(Stored items)
--- --- ---

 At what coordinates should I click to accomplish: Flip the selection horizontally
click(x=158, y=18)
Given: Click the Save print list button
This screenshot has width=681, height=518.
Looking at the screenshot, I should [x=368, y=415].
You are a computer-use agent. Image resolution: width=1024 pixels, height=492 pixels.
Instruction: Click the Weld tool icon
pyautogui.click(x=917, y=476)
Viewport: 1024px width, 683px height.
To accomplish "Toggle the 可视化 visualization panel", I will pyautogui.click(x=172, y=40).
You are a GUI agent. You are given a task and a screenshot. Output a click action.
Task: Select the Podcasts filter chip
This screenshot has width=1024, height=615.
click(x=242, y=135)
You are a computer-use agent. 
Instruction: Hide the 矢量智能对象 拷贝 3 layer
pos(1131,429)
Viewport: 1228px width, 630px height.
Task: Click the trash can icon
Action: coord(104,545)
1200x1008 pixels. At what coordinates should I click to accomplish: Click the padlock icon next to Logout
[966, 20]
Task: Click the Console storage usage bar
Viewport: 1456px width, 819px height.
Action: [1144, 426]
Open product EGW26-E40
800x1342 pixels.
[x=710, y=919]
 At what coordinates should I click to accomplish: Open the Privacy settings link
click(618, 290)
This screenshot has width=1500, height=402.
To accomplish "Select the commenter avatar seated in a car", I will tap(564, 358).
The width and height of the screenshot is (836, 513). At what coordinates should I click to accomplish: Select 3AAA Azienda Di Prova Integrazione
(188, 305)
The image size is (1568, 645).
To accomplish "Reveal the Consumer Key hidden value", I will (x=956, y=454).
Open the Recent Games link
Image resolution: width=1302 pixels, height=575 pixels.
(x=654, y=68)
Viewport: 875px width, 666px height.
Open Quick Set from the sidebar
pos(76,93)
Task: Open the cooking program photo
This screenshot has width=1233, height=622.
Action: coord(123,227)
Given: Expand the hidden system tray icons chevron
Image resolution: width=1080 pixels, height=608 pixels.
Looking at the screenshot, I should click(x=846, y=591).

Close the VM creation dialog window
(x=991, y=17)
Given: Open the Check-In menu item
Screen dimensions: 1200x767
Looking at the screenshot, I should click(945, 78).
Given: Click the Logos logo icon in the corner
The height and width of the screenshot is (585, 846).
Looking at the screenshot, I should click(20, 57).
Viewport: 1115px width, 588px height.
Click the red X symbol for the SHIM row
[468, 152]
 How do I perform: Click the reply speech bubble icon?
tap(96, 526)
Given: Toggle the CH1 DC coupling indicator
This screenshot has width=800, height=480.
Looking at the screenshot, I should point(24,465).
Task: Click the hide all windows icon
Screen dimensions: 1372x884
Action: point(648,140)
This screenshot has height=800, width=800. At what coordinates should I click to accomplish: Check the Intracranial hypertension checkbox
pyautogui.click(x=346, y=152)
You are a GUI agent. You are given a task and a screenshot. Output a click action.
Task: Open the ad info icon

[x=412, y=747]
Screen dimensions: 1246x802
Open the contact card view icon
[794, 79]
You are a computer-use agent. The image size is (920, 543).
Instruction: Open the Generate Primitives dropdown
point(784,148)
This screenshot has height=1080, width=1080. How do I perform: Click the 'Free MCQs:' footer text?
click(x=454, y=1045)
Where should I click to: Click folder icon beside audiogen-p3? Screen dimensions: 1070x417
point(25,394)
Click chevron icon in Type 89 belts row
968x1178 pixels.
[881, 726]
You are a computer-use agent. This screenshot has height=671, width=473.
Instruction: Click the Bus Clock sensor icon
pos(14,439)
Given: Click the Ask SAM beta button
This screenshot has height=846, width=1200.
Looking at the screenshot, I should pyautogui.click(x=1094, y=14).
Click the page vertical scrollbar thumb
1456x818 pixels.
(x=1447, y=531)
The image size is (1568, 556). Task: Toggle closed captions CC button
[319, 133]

--- --- ---

:: What is being asked ::
Could you set down exactly the lines from the one containing "Where should I" through the last line of the records above, both included?

:: Answer box ::
Where should I click to: Click folder icon beside audiogen-p3? Screen dimensions: 1070x417
point(25,394)
Click chevron icon in Type 89 belts row
968x1178 pixels.
[881, 726]
You are a computer-use agent. This screenshot has height=671, width=473.
Instruction: Click the Bus Clock sensor icon
pos(14,439)
Given: Click the Ask SAM beta button
This screenshot has height=846, width=1200.
Looking at the screenshot, I should pyautogui.click(x=1094, y=14).
Click the page vertical scrollbar thumb
1456x818 pixels.
(x=1447, y=531)
The image size is (1568, 556). Task: Toggle closed captions CC button
[319, 133]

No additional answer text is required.